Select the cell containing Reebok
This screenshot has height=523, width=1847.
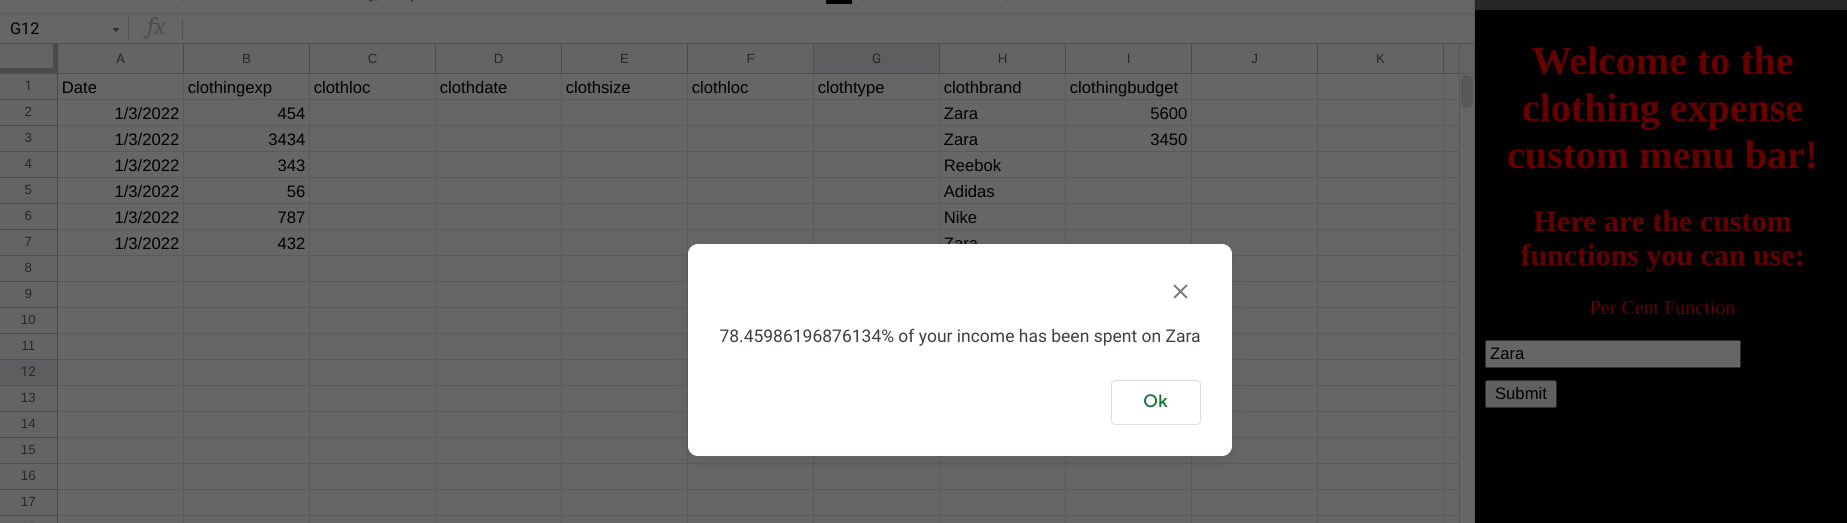point(1001,166)
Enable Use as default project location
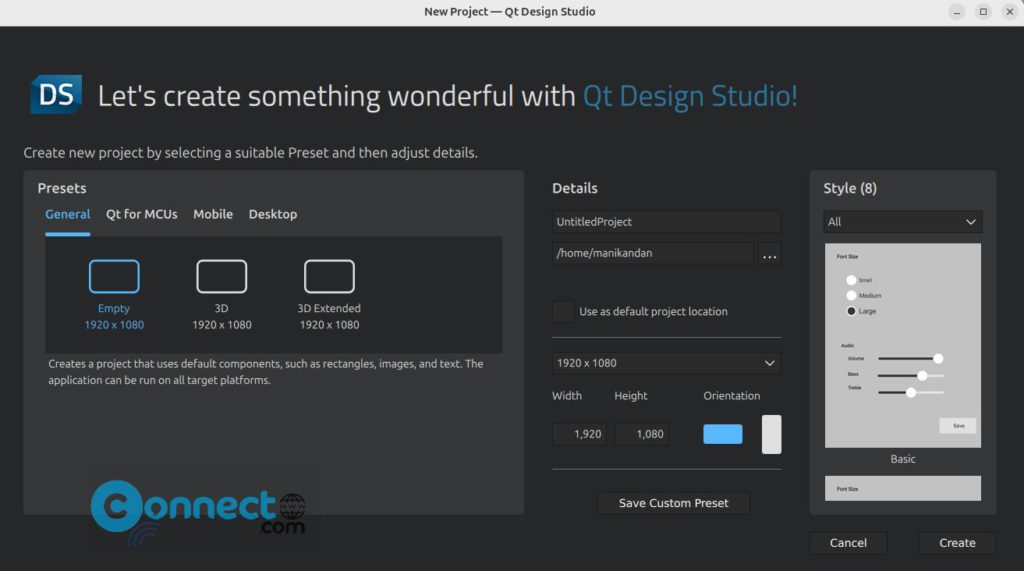The height and width of the screenshot is (571, 1024). tap(564, 311)
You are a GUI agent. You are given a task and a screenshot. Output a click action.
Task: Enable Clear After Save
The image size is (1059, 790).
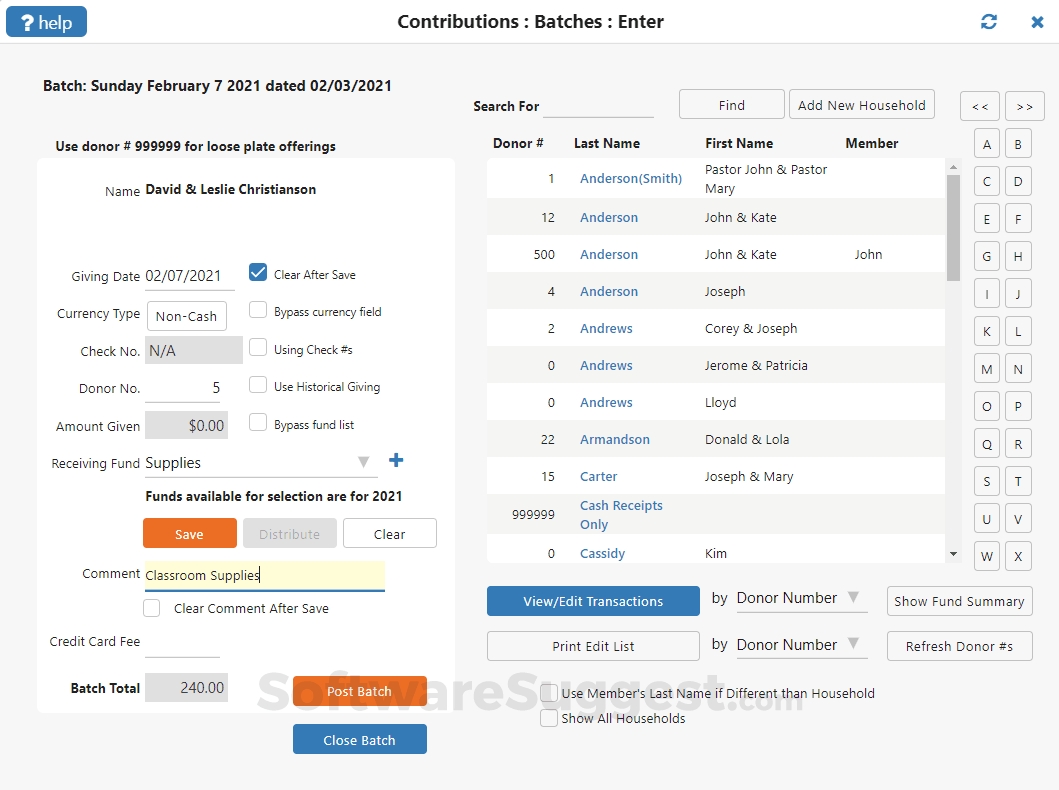pos(258,271)

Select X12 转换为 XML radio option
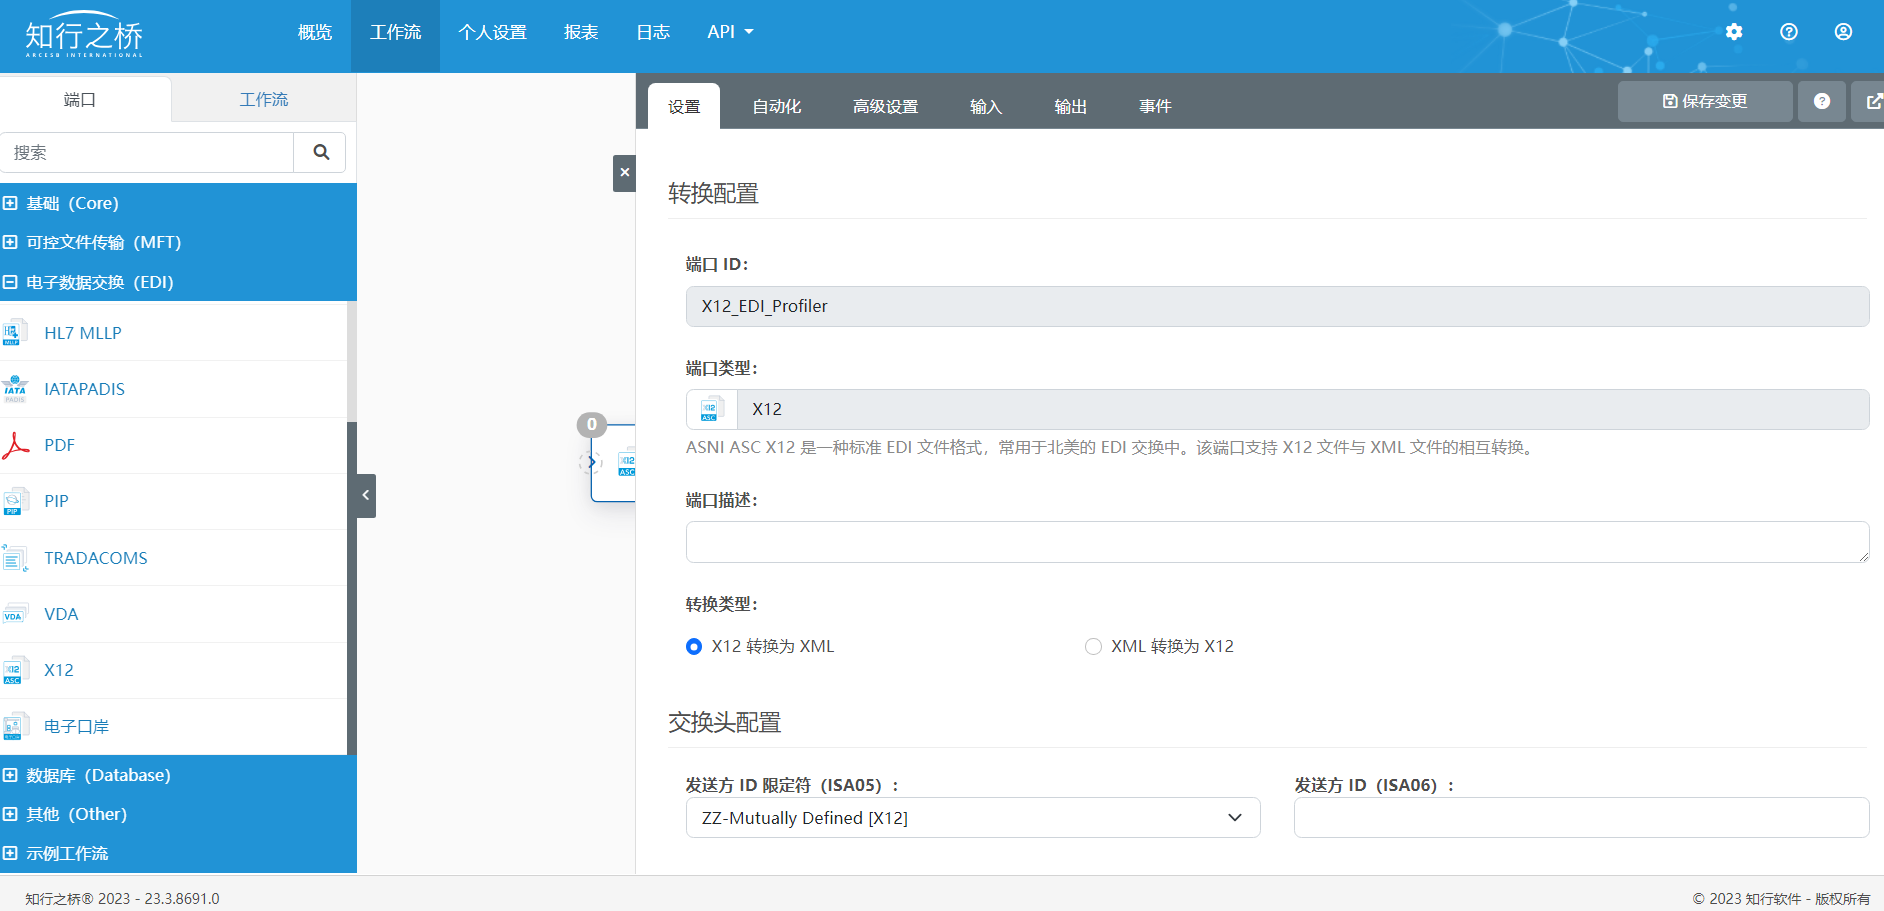coord(694,647)
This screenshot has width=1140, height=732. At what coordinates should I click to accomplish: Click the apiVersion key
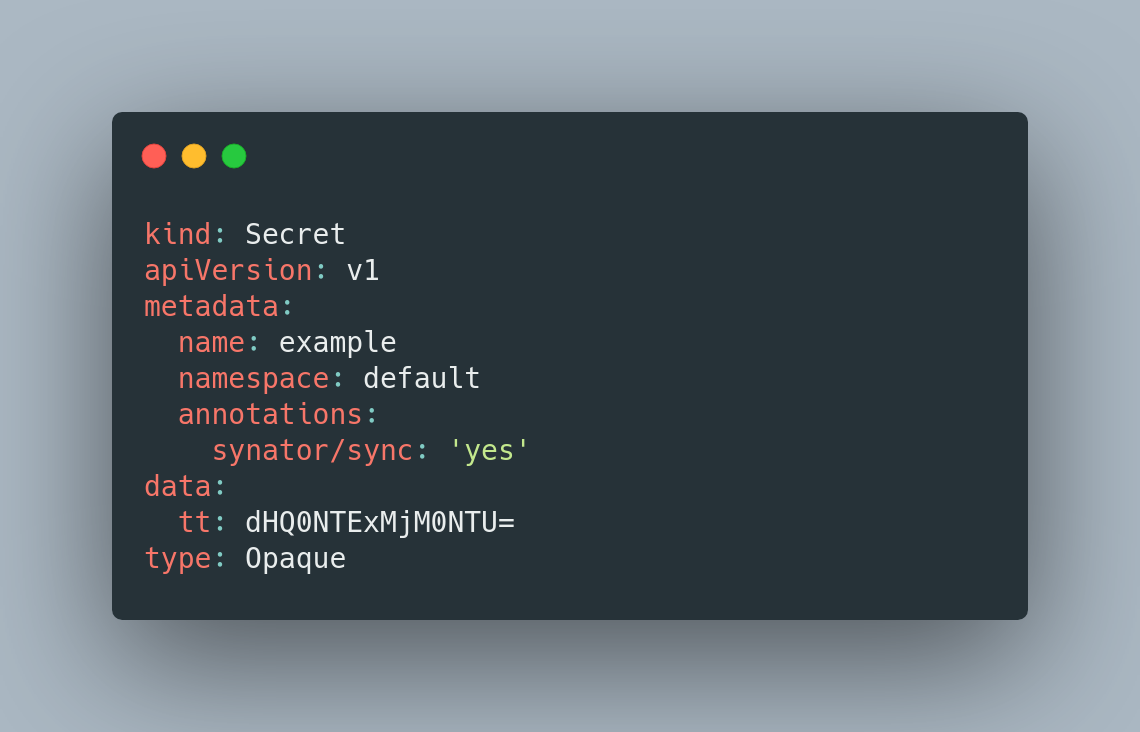point(228,270)
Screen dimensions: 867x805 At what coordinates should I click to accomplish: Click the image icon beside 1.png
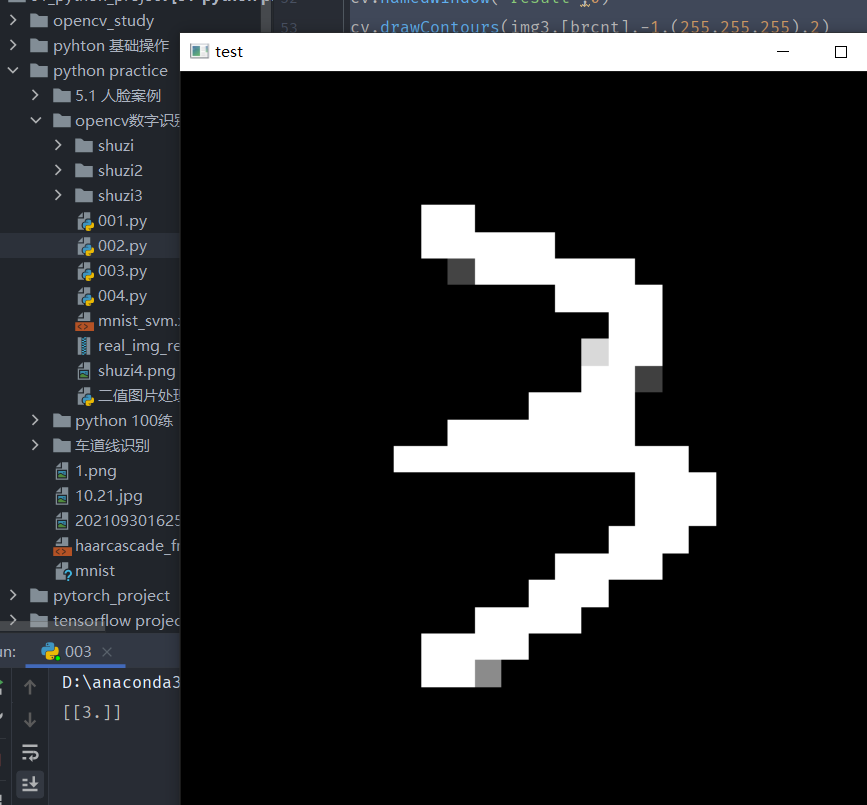pos(62,470)
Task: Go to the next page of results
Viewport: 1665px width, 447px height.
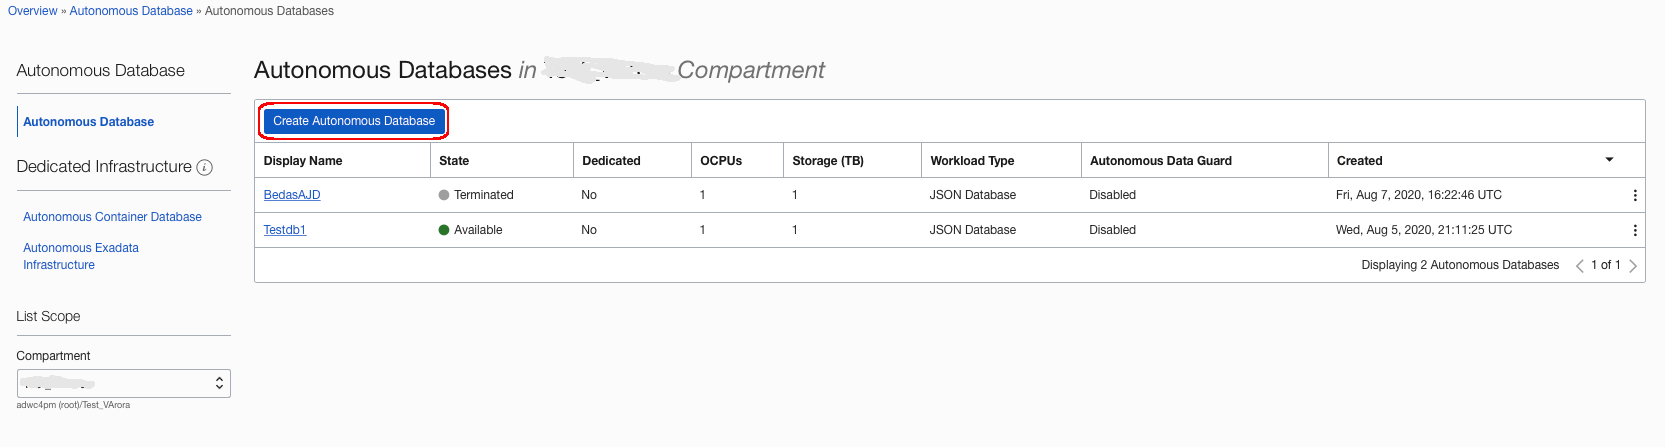Action: pyautogui.click(x=1633, y=266)
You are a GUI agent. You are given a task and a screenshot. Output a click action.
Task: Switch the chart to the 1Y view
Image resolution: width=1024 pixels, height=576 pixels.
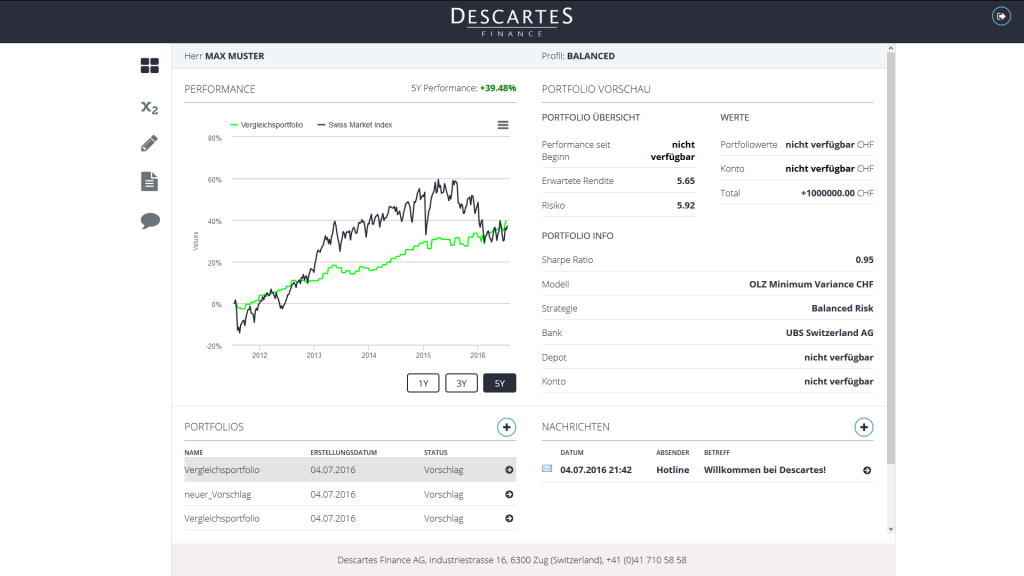pos(422,382)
····················
The records above need to be copied exactly, with the pictures left out.

## [EXPECTED ANSWER]
Select the cell containing Reebok
This screenshot has height=523, width=1847.
point(1001,166)
Enable Use as default project location
The height and width of the screenshot is (571, 1024). tap(564, 311)
You are a GUI agent. You are given a task and a screenshot. Output a click action.
Task: Enable Clear After Save
The image size is (1059, 790).
pos(258,271)

Select X12 转换为 XML radio option
coord(694,647)
This screenshot has width=1140, height=732. At what coordinates should I click to accomplish: Click the apiVersion key
point(228,270)
Screen dimensions: 867x805 At what coordinates should I click to accomplish: Click the image icon beside 1.png
pos(62,470)
Task: Go to the next page of results
Viewport: 1665px width, 447px height.
Action: pyautogui.click(x=1633, y=266)
You are a GUI agent. You are given a task and a screenshot. Output a click action.
Task: Switch the chart to the 1Y view
Image resolution: width=1024 pixels, height=576 pixels.
pos(422,382)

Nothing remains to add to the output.